*** Opening of Data for this task ***

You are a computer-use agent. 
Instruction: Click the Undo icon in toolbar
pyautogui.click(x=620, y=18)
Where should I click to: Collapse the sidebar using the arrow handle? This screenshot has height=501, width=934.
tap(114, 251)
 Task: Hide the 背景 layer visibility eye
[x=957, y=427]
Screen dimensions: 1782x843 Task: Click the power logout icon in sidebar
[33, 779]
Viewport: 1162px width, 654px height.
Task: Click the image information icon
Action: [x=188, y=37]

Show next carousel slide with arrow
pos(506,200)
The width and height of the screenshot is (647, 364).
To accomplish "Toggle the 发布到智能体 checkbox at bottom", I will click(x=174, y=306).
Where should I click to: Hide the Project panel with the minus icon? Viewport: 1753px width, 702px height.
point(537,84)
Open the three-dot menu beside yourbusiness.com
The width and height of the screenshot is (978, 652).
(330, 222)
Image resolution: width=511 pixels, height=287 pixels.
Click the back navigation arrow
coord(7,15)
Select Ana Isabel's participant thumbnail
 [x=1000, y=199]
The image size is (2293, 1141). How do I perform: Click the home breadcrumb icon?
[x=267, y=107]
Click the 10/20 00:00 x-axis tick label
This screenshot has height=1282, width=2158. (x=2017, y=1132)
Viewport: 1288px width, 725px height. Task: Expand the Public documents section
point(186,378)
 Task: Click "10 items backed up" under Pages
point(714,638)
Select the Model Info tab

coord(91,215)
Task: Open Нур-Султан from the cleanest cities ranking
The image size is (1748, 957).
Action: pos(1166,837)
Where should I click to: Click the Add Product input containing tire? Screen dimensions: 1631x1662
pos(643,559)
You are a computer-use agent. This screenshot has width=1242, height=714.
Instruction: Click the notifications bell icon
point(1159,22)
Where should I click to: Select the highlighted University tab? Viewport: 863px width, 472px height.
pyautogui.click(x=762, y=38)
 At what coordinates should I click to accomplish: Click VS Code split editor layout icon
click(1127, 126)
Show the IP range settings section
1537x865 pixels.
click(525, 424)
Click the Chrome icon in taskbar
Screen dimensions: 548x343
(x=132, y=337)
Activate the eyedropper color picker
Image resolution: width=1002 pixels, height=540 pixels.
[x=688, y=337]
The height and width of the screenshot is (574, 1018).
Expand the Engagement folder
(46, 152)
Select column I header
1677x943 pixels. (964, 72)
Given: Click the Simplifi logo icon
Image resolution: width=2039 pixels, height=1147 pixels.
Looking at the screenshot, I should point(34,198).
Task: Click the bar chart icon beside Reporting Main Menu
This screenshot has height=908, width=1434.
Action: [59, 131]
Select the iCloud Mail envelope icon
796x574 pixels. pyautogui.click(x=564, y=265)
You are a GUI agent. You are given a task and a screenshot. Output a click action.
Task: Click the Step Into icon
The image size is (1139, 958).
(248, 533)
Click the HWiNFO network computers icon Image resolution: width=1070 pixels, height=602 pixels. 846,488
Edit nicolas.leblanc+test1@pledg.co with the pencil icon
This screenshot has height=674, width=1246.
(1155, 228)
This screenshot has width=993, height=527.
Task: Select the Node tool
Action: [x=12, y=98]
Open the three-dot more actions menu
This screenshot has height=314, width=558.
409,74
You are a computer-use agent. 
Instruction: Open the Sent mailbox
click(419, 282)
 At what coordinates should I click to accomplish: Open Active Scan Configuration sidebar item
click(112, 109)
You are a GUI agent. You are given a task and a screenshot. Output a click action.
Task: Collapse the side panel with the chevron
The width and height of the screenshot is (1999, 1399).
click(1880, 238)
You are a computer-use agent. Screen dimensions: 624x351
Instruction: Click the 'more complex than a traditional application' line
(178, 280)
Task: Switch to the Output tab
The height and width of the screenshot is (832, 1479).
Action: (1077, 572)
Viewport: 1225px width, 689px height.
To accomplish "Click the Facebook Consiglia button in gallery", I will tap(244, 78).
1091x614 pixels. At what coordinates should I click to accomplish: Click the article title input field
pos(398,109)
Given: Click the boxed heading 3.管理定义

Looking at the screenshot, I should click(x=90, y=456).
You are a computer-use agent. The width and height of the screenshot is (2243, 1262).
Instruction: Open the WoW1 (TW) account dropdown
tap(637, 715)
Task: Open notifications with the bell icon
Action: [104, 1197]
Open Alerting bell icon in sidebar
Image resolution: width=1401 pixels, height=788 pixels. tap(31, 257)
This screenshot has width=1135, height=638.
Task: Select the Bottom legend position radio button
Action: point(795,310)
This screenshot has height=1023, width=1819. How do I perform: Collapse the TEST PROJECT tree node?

*** Close of Data for this task ***

> _What is being asked_:
Print every record exactly as it was given.

> _Task solution_:
You are a computer-use agent. 
Instruction: Click the Undo icon in toolbar
pyautogui.click(x=620, y=18)
Where should I click to: Collapse the sidebar using the arrow handle? This screenshot has height=501, width=934.
tap(114, 251)
 Task: Hide the 背景 layer visibility eye
[x=957, y=427]
Screen dimensions: 1782x843 Task: Click the power logout icon in sidebar
[33, 779]
Viewport: 1162px width, 654px height.
Task: Click the image information icon
Action: [x=188, y=37]

Show next carousel slide with arrow
pos(506,200)
The width and height of the screenshot is (647, 364).
To accomplish "Toggle the 发布到智能体 checkbox at bottom", I will click(x=174, y=306).
Where should I click to: Hide the Project panel with the minus icon? Viewport: 1753px width, 702px height.
point(537,84)
Open the three-dot menu beside yourbusiness.com
The width and height of the screenshot is (978, 652).
(330, 222)
Image resolution: width=511 pixels, height=287 pixels.
Click the back navigation arrow
coord(7,15)
Select Ana Isabel's participant thumbnail
 [x=1000, y=199]
The image size is (2293, 1141). How do I perform: Click the home breadcrumb icon?
[x=267, y=107]
Click the 10/20 00:00 x-axis tick label
This screenshot has height=1282, width=2158. (x=2017, y=1132)
Viewport: 1288px width, 725px height. Task: Expand the Public documents section
point(186,378)
 Task: Click "10 items backed up" under Pages
point(714,638)
Select the Model Info tab

coord(91,215)
Task: Open Нур-Султан from the cleanest cities ranking
The image size is (1748, 957).
Action: pos(1166,837)
Where should I click to: Click the Add Product input containing tire? Screen dimensions: 1631x1662
pos(643,559)
You are a computer-use agent. This screenshot has width=1242, height=714.
Instruction: Click the notifications bell icon
point(1159,22)
Where should I click to: Select the highlighted University tab? Viewport: 863px width, 472px height.
pyautogui.click(x=762, y=38)
 At what coordinates should I click to accomplish: Click VS Code split editor layout icon
click(1127, 126)
Show the IP range settings section
1537x865 pixels.
click(525, 424)
Click the Chrome icon in taskbar
Screen dimensions: 548x343
(x=132, y=337)
Activate the eyedropper color picker
Image resolution: width=1002 pixels, height=540 pixels.
[x=688, y=337]
The height and width of the screenshot is (574, 1018).
Expand the Engagement folder
(46, 152)
Select column I header
1677x943 pixels. (964, 72)
Given: Click the Simplifi logo icon
Image resolution: width=2039 pixels, height=1147 pixels.
Looking at the screenshot, I should point(34,198).
Task: Click the bar chart icon beside Reporting Main Menu
This screenshot has height=908, width=1434.
Action: [59, 131]
Select the iCloud Mail envelope icon
796x574 pixels. pyautogui.click(x=564, y=265)
You are a GUI agent. You are given a task and a screenshot. Output a click action.
Task: Click the Step Into icon
The image size is (1139, 958).
(248, 533)
Click the HWiNFO network computers icon Image resolution: width=1070 pixels, height=602 pixels. 846,488
Edit nicolas.leblanc+test1@pledg.co with the pencil icon
This screenshot has height=674, width=1246.
(1155, 228)
This screenshot has width=993, height=527.
Task: Select the Node tool
Action: [x=12, y=98]
Open the three-dot more actions menu
This screenshot has height=314, width=558.
409,74
You are a computer-use agent. 
Instruction: Open the Sent mailbox
click(419, 282)
 At what coordinates should I click to accomplish: Open Active Scan Configuration sidebar item
click(112, 109)
You are a GUI agent. You are given a task and a screenshot. Output a click action.
Task: Collapse the side panel with the chevron
The width and height of the screenshot is (1999, 1399).
click(1880, 238)
You are a computer-use agent. Screen dimensions: 624x351
Instruction: Click the 'more complex than a traditional application' line
(178, 280)
Task: Switch to the Output tab
The height and width of the screenshot is (832, 1479).
Action: (1077, 572)
Viewport: 1225px width, 689px height.
To accomplish "Click the Facebook Consiglia button in gallery", I will tap(244, 78).
1091x614 pixels. At what coordinates should I click to accomplish: Click the article title input field
pos(398,109)
Given: Click the boxed heading 3.管理定义

Looking at the screenshot, I should click(x=90, y=456).
You are a computer-use agent. The width and height of the screenshot is (2243, 1262).
Instruction: Open the WoW1 (TW) account dropdown
tap(637, 715)
Task: Open notifications with the bell icon
Action: [104, 1197]
Open Alerting bell icon in sidebar
Image resolution: width=1401 pixels, height=788 pixels. tap(31, 257)
This screenshot has width=1135, height=638.
Task: Select the Bottom legend position radio button
Action: point(795,310)
This screenshot has height=1023, width=1819. How do I perform: Collapse the TEST PROJECT tree node?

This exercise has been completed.